─── Texto mostrado
La historia está llena de
genios precoces que se hundieron sin remedio bajo el peso de su precocidad.
Acorralado por el deterioro físico y mental, Andrés Caicedo no encontró otra
salida que la de estar a la altura de su frase recurrente: “Vivir más allá de
los veinticinco es una vergüenza” y, aprovechando una traga maluca, se llenó de
pastillas de seconal. Nunca sabremos lo que habría pasado si hubiera seguido
vivo, pero era más de esperar un destino “vergonzoso”, poblado de nostalgias
del pasado, que uno asociado con la gloria literaria. ¿Qué podría habernos
dicho John Keats si hubiera llegado a los cuarenta años? Sin que se pueda
hablar de fracaso, Rimbaud abandonó antes de los veinte años una carrera
literaria que había alcanzado alturas poco frecuentadas, y se escapó para
siempre a una vida mercenaria. Abundan los ejemplos de escritores que
escribieron muy temprano un libro muy celebrado y luego no hicieron nada.
Parodiando la fábula, podríamos decir que este tipo de escritores son los
escritores liebre: ágiles en el arranque, despiertos, inspirados, bendecidos
por talentos asombrosos, pero también asediados por el peligro de no llegar a
ningún lado. Mario Vargas Llosa fue un escritor liebre, pero logró sobrevivir a
su comienzo apresurado.
──────
Problema planteado A
Responda, según el texto sobre los escritores precoces, las siguientes preguntas:
(i) ¿Qué frase repetía Andrés Caicedo?
(ii) ¿Antes de qué edad abandonó Rimbaud su carrera literaria?
(iii) ¿Qué nombre reciben, parodiando la fábula, los escritores de arranque ágil que corren el peligro de no llegar a ningún lado?
Problema planteado B
Transcriba del texto sobre los escritores precoces el fragmento que va desde "Acorralado por el" hasta "no hicieron nada.".
─── Material listado
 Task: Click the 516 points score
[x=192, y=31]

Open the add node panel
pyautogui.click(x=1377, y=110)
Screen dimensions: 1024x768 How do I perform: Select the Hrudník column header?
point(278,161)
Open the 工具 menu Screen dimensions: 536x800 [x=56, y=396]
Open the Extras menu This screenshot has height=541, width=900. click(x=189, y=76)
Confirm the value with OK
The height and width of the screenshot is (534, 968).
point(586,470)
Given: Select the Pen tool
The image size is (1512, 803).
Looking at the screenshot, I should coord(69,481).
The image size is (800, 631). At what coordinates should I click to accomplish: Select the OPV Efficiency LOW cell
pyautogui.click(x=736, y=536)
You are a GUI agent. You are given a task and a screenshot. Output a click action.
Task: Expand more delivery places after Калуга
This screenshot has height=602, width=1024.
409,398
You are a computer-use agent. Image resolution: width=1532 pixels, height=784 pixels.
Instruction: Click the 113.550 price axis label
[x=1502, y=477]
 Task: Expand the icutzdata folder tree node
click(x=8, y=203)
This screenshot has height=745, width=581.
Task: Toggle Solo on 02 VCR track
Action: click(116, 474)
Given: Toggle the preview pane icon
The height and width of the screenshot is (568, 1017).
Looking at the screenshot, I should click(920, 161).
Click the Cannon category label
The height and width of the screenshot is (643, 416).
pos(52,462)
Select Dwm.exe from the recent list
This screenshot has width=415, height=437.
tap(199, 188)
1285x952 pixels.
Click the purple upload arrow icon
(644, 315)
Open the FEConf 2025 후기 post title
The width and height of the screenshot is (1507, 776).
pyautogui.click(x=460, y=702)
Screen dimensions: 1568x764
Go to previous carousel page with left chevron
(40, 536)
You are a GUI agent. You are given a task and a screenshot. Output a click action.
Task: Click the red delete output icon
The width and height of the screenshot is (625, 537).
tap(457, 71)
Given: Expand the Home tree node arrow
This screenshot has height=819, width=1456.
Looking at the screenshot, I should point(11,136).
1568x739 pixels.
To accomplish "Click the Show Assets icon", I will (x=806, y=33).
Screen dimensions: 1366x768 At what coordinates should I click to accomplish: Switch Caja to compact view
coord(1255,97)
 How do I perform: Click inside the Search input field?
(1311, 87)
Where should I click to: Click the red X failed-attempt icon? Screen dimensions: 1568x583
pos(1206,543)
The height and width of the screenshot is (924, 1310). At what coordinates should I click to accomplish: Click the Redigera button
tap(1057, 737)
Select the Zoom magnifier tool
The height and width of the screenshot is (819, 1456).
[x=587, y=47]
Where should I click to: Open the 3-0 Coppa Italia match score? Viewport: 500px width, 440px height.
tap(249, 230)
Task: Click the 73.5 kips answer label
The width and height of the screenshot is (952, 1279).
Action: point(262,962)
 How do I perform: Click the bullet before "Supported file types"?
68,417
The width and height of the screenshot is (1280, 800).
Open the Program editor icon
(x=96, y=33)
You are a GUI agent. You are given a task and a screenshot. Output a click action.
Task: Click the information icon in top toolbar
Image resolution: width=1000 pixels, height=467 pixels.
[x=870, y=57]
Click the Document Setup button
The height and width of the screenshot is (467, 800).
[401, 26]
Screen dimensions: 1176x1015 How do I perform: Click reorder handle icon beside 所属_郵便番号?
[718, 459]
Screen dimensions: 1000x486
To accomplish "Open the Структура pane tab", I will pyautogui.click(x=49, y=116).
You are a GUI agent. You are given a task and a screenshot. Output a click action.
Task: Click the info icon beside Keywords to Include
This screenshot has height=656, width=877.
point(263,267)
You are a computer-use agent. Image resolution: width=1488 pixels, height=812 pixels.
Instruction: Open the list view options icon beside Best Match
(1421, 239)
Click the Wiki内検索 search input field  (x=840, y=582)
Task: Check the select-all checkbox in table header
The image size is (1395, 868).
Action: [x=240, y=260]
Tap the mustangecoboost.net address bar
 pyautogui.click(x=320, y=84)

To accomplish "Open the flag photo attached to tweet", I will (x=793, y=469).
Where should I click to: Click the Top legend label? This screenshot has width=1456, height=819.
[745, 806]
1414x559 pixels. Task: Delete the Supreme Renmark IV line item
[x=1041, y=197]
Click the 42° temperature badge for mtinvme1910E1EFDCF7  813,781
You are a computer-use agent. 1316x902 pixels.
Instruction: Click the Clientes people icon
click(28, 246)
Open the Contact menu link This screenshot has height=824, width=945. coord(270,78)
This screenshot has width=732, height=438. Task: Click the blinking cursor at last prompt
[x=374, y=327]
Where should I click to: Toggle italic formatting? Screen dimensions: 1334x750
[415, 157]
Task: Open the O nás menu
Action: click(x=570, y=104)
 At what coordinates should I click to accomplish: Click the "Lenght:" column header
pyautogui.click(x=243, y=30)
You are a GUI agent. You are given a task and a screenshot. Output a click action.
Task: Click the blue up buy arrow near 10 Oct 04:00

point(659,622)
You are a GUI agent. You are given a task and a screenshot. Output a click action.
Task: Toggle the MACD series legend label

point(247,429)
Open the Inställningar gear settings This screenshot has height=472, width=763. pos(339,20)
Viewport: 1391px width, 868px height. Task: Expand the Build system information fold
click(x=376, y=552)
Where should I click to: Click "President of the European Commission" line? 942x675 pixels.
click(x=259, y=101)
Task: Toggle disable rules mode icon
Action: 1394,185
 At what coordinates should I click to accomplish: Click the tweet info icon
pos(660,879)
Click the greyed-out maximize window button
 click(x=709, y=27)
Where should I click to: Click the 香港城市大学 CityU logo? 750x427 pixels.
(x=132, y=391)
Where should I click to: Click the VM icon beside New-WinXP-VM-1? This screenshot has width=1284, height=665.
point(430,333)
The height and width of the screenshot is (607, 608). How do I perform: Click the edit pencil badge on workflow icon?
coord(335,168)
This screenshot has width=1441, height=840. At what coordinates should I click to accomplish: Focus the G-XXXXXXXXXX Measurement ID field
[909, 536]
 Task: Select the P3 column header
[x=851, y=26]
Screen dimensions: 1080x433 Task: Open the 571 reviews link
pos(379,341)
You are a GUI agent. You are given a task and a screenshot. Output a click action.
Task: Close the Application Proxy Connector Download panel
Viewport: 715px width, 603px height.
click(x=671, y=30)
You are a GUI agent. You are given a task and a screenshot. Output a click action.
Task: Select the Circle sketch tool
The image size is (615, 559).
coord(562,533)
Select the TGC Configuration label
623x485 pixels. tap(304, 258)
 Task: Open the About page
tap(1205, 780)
──────
Respuesta desarrollada A
(i) “Vivir más allá de los veinticinco es una vergüenza”.
(ii) Antes de los veinte años.
(iii) Escritores liebre.

Respuesta desarrollada B
Acorralado por el deterioro físico y mental, Andrés Caicedo no encontró otra
salida que la de estar a la altura de su frase recurrente: “Vivir más allá de
los veinticinco es una vergüenza” y, aprovechando una traga maluca, se llenó de
pastillas de seconal. Nunca sabremos lo que habría pasado si hubiera seguido
vivo, pero era más de esperar un destino “vergonzoso”, poblado de nostalgias
del pasado, que uno asociado con la gloria literaria. ¿Qué podría habernos
dicho John Keats si hubiera llegado a los cuarenta años? Sin que se pueda
hablar de fracaso, Rimbaud abandonó antes de los veinte años una carrera
literaria que había alcanzado alturas poco frecuentadas, y se escapó para
siempre a una vida mercenaria. Abundan los ejemplos de escritores que
escribieron muy temprano un libro muy celebrado y luego no hicieron nada.